Eloi 00:35:29 – 00:36:08 : Oui, après la Coupe du Monde, je regardais un peu nos graphes. On a des graphes de trafic par pays, nombre d’appels, messages, etc. Et en fait, je regardais pour rigoler juste le graphe Argentine-France pour la Coupe du Monde. C’est un peu de mauvais souvenir, mais en fait, on voit des dents de scie à chaque but. Mi-temps, une énorme dent de scie. Et donc évidemment, quand je dis dent de scie, c’est un pic d’usage au moment où la mi-temps commence. Au moment où il y a un but, tir au but pareil, on voit des petites dents de scie avec des bits un peu plus petits parce que c’est plus high frequency. Et voilà, donc vraiment on peut regarder le graphe et se dire, il y a 4-3, il y a 3-0.
Marc00:36:08 – 00:36:12 : On peut connaître l’équipe, comment tu sais quelle équipe a marqué ?
Eloi 00:36:12 – 00:36:25 : Tu vois l’équipe qui marque, généralement un énorme dents de scie, plus élevé que l’équipe qui prend le but. Tu vois quand même l’équipe qui prend le but, une augmentation de trafic. Mais voilà, en regardant les deux time series, tu peux voir qui a marqué et qui n’a pas marqué.

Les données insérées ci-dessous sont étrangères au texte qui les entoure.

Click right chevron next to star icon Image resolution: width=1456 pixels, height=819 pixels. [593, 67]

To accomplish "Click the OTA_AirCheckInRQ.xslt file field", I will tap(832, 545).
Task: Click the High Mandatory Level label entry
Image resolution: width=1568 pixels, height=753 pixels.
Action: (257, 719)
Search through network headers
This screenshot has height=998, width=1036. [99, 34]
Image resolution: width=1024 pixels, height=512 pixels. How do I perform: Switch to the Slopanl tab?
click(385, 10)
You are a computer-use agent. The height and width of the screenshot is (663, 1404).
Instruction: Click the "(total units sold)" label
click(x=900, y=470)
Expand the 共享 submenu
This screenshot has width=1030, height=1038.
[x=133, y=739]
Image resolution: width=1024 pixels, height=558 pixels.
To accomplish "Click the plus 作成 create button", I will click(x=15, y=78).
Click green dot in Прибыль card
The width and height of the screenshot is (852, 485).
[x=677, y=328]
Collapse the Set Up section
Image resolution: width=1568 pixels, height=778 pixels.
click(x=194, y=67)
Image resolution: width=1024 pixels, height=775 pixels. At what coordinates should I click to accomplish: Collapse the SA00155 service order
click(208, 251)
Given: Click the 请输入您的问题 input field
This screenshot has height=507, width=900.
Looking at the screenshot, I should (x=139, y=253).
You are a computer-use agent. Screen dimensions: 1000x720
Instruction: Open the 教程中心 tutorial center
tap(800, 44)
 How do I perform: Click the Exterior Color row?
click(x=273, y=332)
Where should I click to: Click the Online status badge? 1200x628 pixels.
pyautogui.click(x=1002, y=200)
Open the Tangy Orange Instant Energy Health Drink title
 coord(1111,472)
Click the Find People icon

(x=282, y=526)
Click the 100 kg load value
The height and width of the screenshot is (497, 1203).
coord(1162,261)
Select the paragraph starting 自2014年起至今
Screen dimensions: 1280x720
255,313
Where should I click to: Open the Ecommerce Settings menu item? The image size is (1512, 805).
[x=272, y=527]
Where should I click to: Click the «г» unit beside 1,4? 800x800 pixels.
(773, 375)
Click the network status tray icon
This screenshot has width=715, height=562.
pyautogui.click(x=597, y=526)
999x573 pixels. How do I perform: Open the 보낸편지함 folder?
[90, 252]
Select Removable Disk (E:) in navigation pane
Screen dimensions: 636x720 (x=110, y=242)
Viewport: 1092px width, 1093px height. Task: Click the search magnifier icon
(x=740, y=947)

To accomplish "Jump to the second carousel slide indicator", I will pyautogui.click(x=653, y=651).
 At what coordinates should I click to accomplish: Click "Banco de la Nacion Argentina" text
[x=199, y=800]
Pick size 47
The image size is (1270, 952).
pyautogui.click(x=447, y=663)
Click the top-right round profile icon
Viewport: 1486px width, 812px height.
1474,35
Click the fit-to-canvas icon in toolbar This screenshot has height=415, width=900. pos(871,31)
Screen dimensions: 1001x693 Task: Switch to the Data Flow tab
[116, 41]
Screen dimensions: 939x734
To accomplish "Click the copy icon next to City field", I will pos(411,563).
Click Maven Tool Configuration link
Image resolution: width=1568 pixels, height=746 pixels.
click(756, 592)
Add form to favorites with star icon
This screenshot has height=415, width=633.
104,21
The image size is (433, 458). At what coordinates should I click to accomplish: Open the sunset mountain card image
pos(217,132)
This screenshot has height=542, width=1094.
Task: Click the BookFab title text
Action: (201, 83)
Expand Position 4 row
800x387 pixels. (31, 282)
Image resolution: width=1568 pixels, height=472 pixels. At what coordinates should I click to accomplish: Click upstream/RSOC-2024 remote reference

Marc00:36:25 – 00:36:31 : On célèbre plus qu’on va s’appeler pour dire qu’on a la haine contre le joueur ou contre l’équipe.
Eloi 00:36:31 – 00:36:43 : C’est ça, on est plus positif. On a besoin de plus partager quand quelque chose de bien arrive, j’ai l’impression. En tout cas, dans les matchs de foot. C’est une petite anecdote, mais on le voyait avec tous les pays. Chaque match de Coupe du Monde, un engagement énorme.
Marc00:36:43 – 00:36:45 : Quels sont tes prochains chantiers chez WhatsApp ?
Eloi 00:36:45 – 00:37:38 : Là, on a pas mal de projets autour d’augmenter la qualité des appels. Ça passe aussi par comment on route les trafics entre le paquet audio et vidéo. Quelle est sa journey ? Où est-ce qu’il va aller ? Par quel serveur ? Comment on optimise ça ? Parce qu’on a des serveurs dans le monde entier. Comment on te donne, en fait, quand tu commences un appel, on va te donner un pool de serveurs que tu peux utiliser pour passer ton appel. Et après, les clients, ils vont choisir, ils vont avoir un algorithme de distribuer entre les deux clients pour sélectionner le meilleur serveur. Donc là, on a tout un projet. Donc comment on va améliorer notre sélection de serveurs pour améliorer la qualité de l’appel ? Le mieux, c’est le serveur qui est le plus proche de toi. Et parfois, le serveur le plus proche, ce n’est pas le meilleur non plus parce que les deux serveurs que tu veux utiliser ne sont pas bien connectés, etc. Donc bref, on a un peu des problèmes de graphes pour router. nos appels au bon endroit pour améliorer la qualité en général.
Marc00:37:38 – 00:37:40 : D’accord. Bon courage et merci Eloi.
Eloi 00:37:40 – 00:37:41 : Merci Marc.
Marc00:37:41 – 00:37:47 : Vous venez d’entendre Eloi Morlas, software engineer chez WhatsApp sur Data Driven 101. Merci d’avoir écouté.